Osteocyte differentiation. A, Schematic diagram depicting the transitional stages that occur as osteoblasts differentiate into mature osteocytes. During this process, the volume of the cell body and the number of cell organelles decreases. 1 = preosteoblast; 2 = osteoblast; 3 = embedding osteoblast; 4 = osteoid osteocyte; 5 = mineralizing osteocyte; 6 and 7 = mature osteocytes. B, Tetrachrome-stained section of an adult mouse tibia illustrating several of the osteoblast-osteocyte transitional stages depicted schematically in panel A (bar = 25 μm). C, Table illustrating the relative temporal expression of various osteogenic markers during the transition from osteoblast to osteocyte as depicted in panels A and B. Runt-related transcription factor 2 (RUNX2) directs early osteoblast differentiation and is expressed in both preosteoblasts and osteoblasts.
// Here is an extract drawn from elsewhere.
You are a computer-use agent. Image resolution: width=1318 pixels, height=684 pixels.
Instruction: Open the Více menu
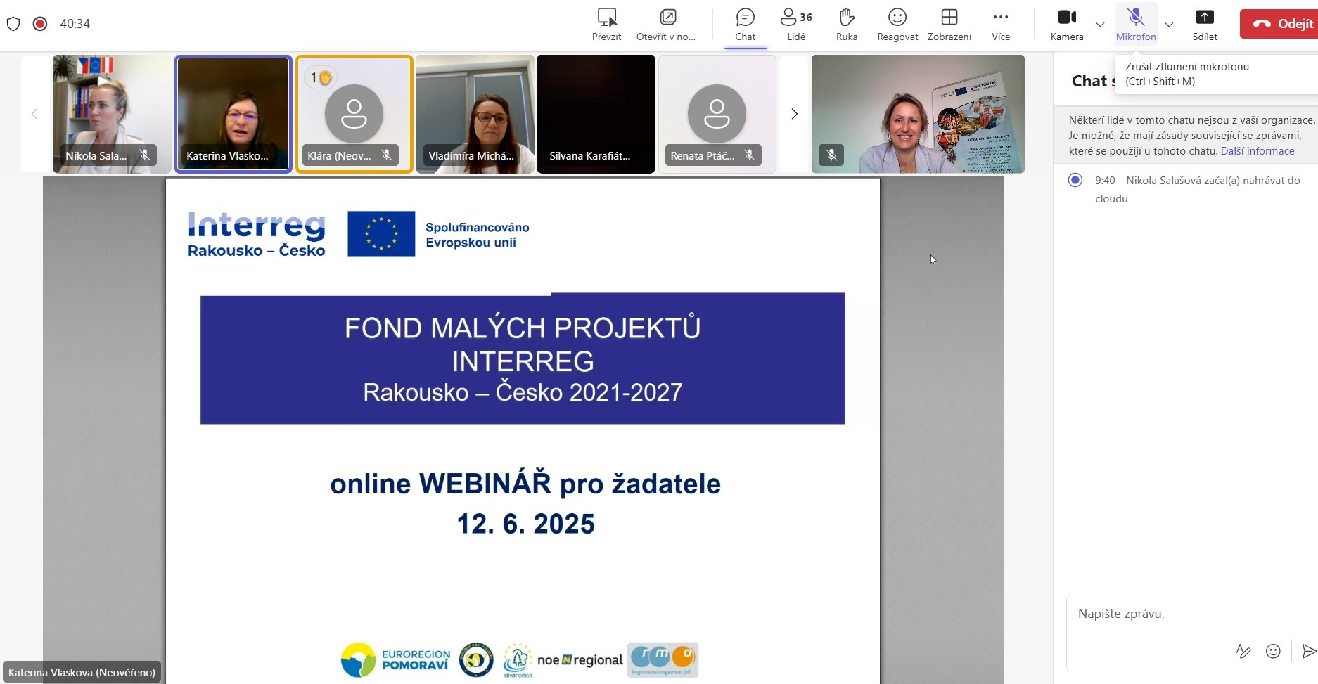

Osteocalcin (OCN) is expressed by mature osteoblasts and early osteocytes. E11 is the earliest osteocyte marker to be expressed during differentiation but is not found in mature osteocytes in vivo. DMP1, CapG, and MEPE expression is observed in mineralizing and mature osteocytes, whereas sclerostin expression is confined to mature osteocytes. ORP150 is also only found in mature osteocytes within the hypoxic environment of the mineralized bone matrix.

Figure 4.

Osteocyte regulation of bone remodeling. Osteocytes express RANKL and macrophage-colony stimulating factor (M-CSF) to promote, and OPG and NO to inhibit, osteoclast formation and activity. Osteocytes also regulate bone formation via the secretion of modulators of the Wnt signaling pathway. PGE₂, NO, and ATP act to activate Wnt signaling, whereas sclerostin, DKK1, and SFRP1 all inhibit Wnt signaling and subsequent osteoblast activity. Maintenance of this balance between resorption and formation by the osteocyte is essential for bone homeostasis.

Figure 5.

Endocrine signaling by osteocytes. FGF23 secreted by the osteocyte regulates serum phosphate (P_i) by down-regulating the expression of sodium/phosphate cotransporters in the kidney. There is also a decrease in 1-α hydroxylase production by the kidney, resulting in decreased NaPi-IIb in the intestine and reduced P_i uptake. High serum FGF23 has also been linked with an increased risk of left ventricular hypertrophy in the heart, atherosclerosis, and vascular calcification. However, vascular and soft tissue calcification is increased in Fgf23-null mouse models, suggesting that FGF23 can promote and inhibit vascular calcification. FGF23 is also known to negatively regulate the secretion of PTH via the parathyroid.